How You Can Put Those Unclaimed Retirement Benefits in Your Bank Account

If you have changed jobs over the years like most people, it is not unusual to realize that you may have unclaimed retirement benefits that may have become lost in the shuffle. Unclaimed retirement benefits are the account balances that have been left by workers who used to participate in the organization's retirement plans. Losing access to these benefits is not uncommon, particularly if you have held jobs at different companies throughout your working years. However, even if the balance seems relatively insignificant, every bit counts when you are looking to pad your retirement account in your golden years.

As you get closer to retirement age, you are going to want to track down all of these retirement accounts, regardless of if they are pension plans or 401(k) balances. The good news is that even if you have lost track of the benefits, you still have a legal right to the money. The key is knowing how to find these lost retirement balances so that you can gain access and transfer the money to your personal account.

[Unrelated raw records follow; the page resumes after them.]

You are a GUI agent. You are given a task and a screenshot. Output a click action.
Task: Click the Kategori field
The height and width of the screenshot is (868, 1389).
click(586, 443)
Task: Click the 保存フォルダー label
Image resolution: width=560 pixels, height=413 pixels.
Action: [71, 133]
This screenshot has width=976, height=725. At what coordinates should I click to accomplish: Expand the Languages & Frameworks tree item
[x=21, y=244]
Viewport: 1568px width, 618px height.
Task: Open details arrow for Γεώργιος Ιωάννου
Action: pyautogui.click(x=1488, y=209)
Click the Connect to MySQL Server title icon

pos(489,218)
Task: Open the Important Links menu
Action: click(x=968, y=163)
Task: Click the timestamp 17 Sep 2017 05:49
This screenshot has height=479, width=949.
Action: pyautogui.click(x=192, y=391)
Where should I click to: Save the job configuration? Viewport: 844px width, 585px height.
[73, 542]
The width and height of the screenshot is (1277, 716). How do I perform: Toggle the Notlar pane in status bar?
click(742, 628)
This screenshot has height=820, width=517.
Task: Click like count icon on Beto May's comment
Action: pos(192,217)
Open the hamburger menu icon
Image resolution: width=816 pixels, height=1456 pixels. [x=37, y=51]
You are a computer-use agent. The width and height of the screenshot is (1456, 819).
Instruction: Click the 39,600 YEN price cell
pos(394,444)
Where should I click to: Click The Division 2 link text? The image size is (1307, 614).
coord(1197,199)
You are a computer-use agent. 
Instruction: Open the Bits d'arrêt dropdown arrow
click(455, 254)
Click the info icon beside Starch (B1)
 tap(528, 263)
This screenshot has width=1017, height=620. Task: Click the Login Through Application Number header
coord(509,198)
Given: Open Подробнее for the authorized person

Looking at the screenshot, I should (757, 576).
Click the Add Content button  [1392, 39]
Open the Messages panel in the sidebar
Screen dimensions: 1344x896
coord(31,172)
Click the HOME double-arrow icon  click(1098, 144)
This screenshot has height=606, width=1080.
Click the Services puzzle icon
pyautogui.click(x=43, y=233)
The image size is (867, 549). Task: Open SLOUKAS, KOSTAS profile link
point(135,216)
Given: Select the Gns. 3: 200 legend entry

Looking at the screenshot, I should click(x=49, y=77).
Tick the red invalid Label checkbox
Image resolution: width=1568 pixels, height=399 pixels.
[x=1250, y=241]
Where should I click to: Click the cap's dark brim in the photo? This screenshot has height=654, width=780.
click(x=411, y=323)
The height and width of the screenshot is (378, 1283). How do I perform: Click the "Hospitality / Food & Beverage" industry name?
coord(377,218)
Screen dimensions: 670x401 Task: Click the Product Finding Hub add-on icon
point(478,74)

Here are a few good tips to help you to do this.

Start With Your Former Employer

Your first step in tracking down this money should be to reach out to your former employer. Human resource departments are used to fielding requests from former employees checking on the status of their old retirement accounts. The benefits person will be the best contact for you to locate any money that you have owed to you. If they cannot help you, be sure to ask for an alternative contact to try to find out more information. Your job in tracking down these funds will be much more difficult if you do not have a benefits expert in your corner.

Conduct a Search for Unclaimed Benefits

If you run into a roadblock trying to reach out to a former employer, you can take matters into your own hands and conduct a personal search for the unclaimed benefits. The internet is a valuable tool in your list of resources to find a missing account.

The Department of Labor's database of abandoned plans is a good place to begin your internet search. This federal department also includes a Form 5500 search that may be of assistance.

Additional resources include the Pension Benefit Guaranty Corporation's trusteed plan, the National Registry of Unclaimed Retirement Benefits, and the National Association of Unclaimed Property Administrator.

In addition, most states also operate their own unclaimed property websites. However, rules vary from state to state making it important that you know the specific regulations for your home state. For example, some states run everything through a controller's office charged with managing unclaimed property.

Experts also claim that it is important to be aware of scam sites. These scammers are only trying to get your personal information to use for other purposes.

Work With a Financial Advisor

If you are striking out locating these missing funds on your own, you may need to turn to the experts to help you to recover the money. A financial advisor can help you to track down retirement accounts. It may be that you did not even know you had missing accounts until a professional walks you through the possibilities and past employment history. Even if the help of an advisor costs you money, it will be worth it in the long run if you uncover lost retirement funds. This makes a financial advisor a worthy investment.

For example, some employers automatically enroll you in a company sponsored 401(k) program upon hiring. You could have been put into a plan even without actively signing up. A professional can assist in sorting through these potential plans so that you can consolidate them into one one account.

Many people discover lost accounts if a spouse passes away and they were not informed of the plan. This is why it is always a good idea to keep a ledger of your accounts and update it as needed.

It may take time and effort to exhaust all of these options but it will be worth it if you uncover your lost benefits.